The findings from the audit come as another audit revealed that the city’s point of sale machines did not tally with those registered at the banks.
“The audit manager led the committee through his report and the findings were that some district office computers were not on the council domain and that generally there was no user training on municipal information communication technology (ICT) systems,” read part of the minutes.
The minutes also noted that users at district offices shared accounts in the district offices, making it difficult for one person to be made accountable for any errors that may occur.
Audit committee minutes also emphasised that ICT equipment at district offices was not properly secured, making it prone to theft and vandalism.
Councillors in the committee resolved that the housing director must grant relevant district office personnel access to standard BIQ reports.
“That the acting human capital director must regularly inform the ICT manager about staff movements so that ICT user accounts are dealt with accordingly,” the minutes said.
In 2016, Harare embarked on a decentralisation exercise that would see most district offices connected to Rowan Martin.
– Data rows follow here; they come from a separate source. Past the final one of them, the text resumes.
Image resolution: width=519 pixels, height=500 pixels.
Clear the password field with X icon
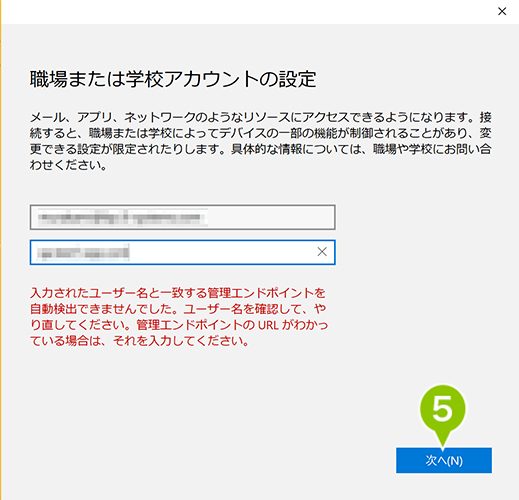pos(322,252)
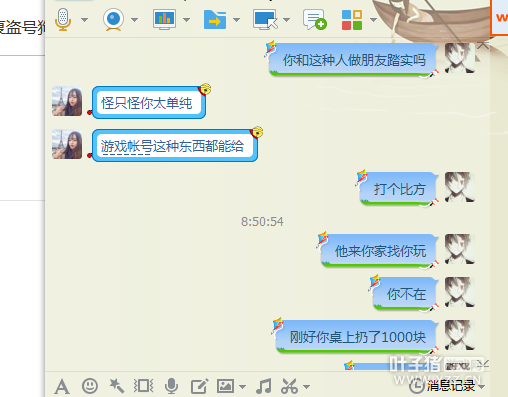Open the emoji smiley picker

coord(90,386)
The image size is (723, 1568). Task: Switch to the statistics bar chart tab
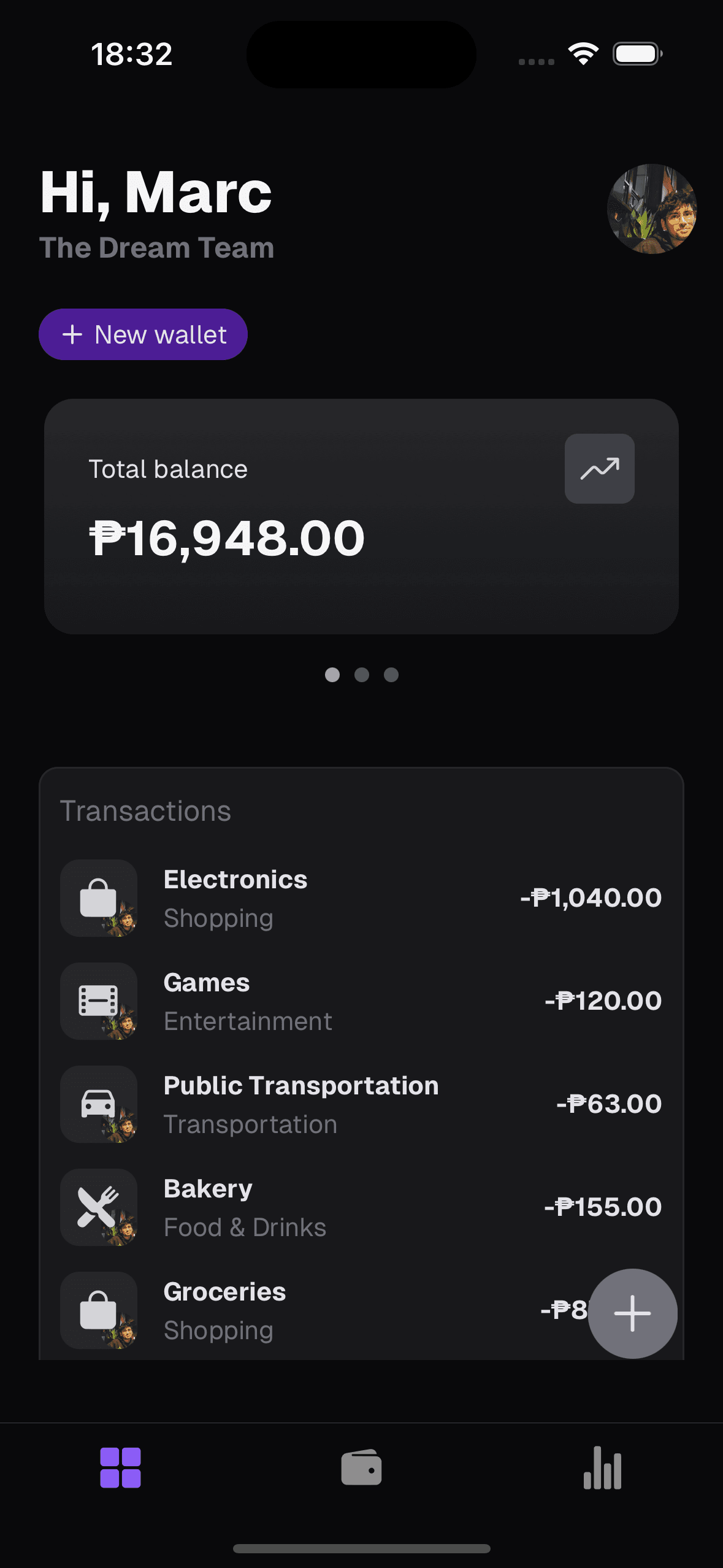click(x=602, y=1467)
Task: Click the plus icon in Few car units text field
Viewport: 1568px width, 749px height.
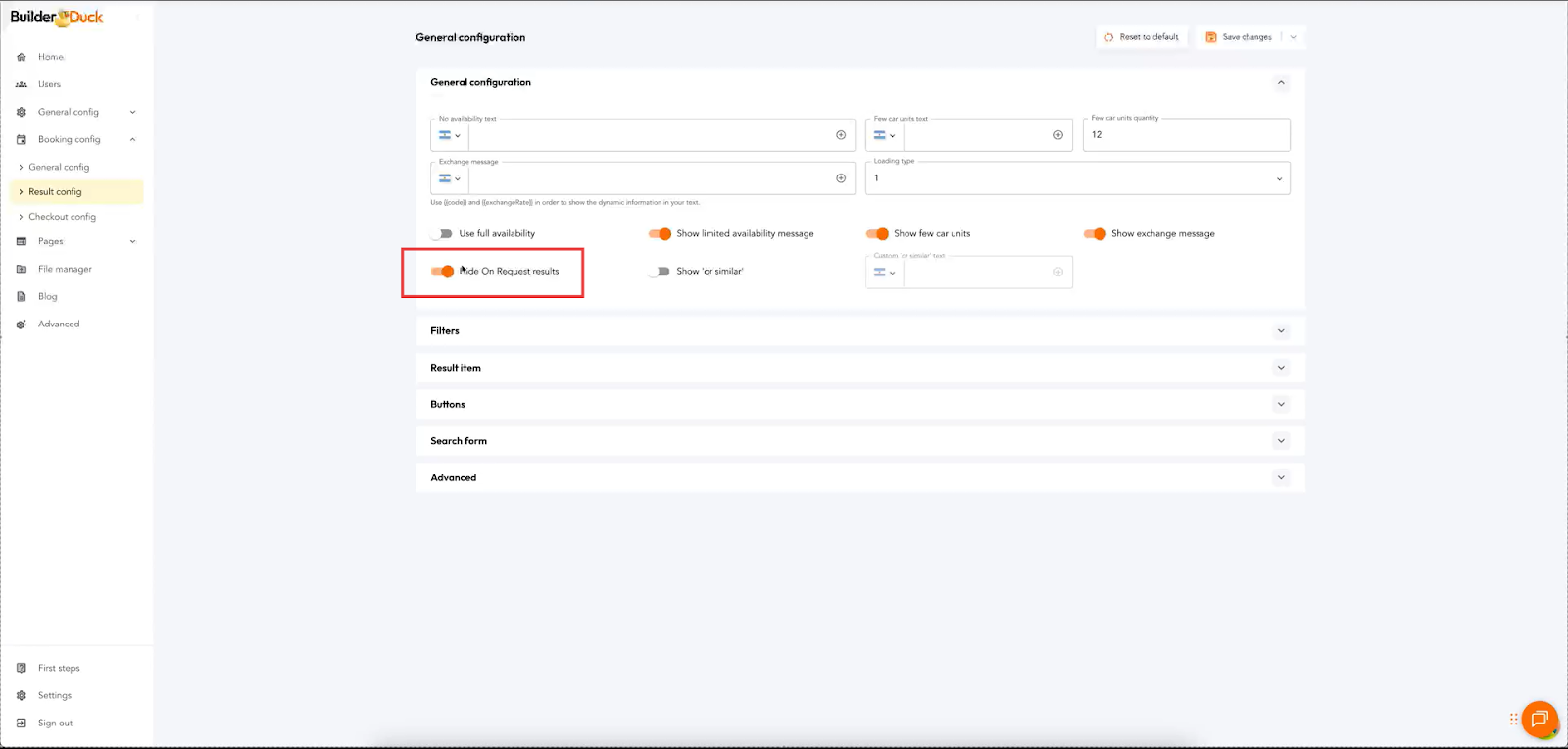Action: point(1058,135)
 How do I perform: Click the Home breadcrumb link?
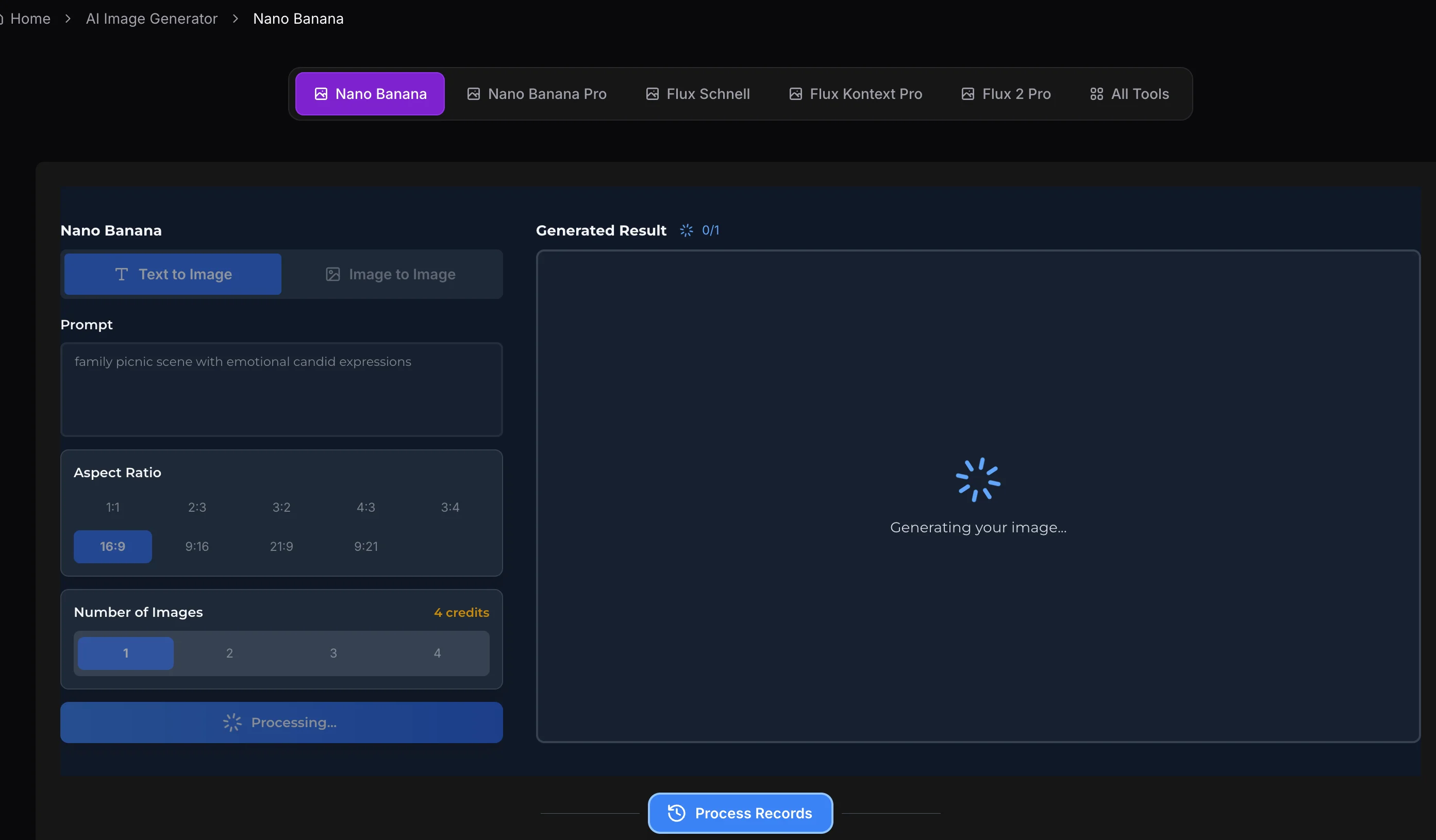(x=30, y=19)
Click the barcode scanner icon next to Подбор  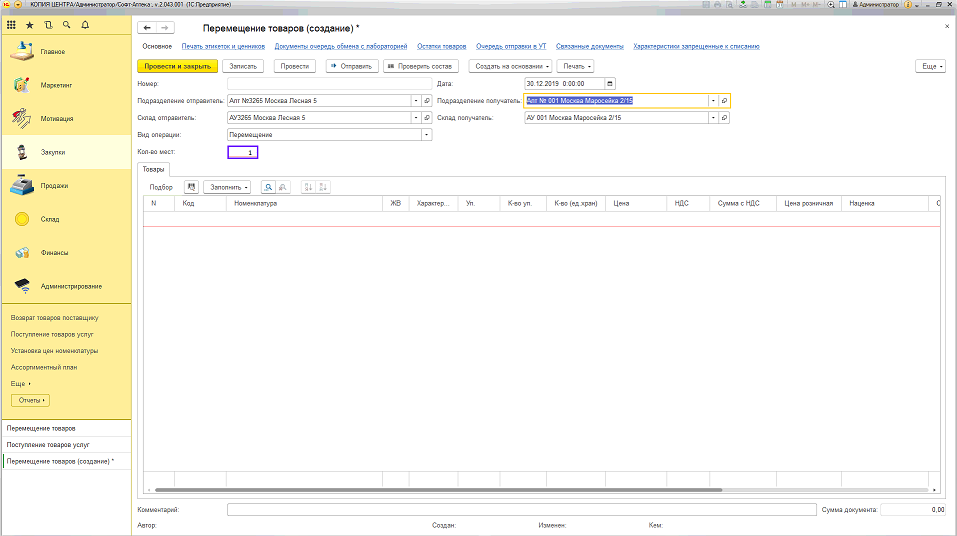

However, payments made through transfers and mobile money are not immediately reconciled to a ratepayers account, leaving room for manipulation.
Harare, which was the first to introduce the BIQ billing system in the country, has however lagged behind Bulawayo, which it taught the system.
The city now attends workshops on how best to operate the system from Bulawayo who have more than 90 percent efficiency rate on BIQ, compared to Harare which has less than 60 percent.
Residents associations have for years been complaining about the BIQ system arguing that the city’s approach to its implementation stinks of corruption.
Combined Harare Residents Association chairperson Simbarashe Moyo argued that unwillingness by council to fix the billing system made residents speculate that management was benefitting from the chaos.
In a 2015 report by Auditor General Mildred Chiri, she found out that the city’s BIQ system was not fully developed which opened it up for fraud and mismanagement.
“My review and enquiries revealed that some modules in BIQ were not fully developed. Furthermore, the modules that were developed were not being fully utilised.
Information which was not in BIQ system was being maintained on excel spreadsheets.
“Recommendations are that council should ensure that all the modules in BIQ are fully developed and put to use,” Chiri said.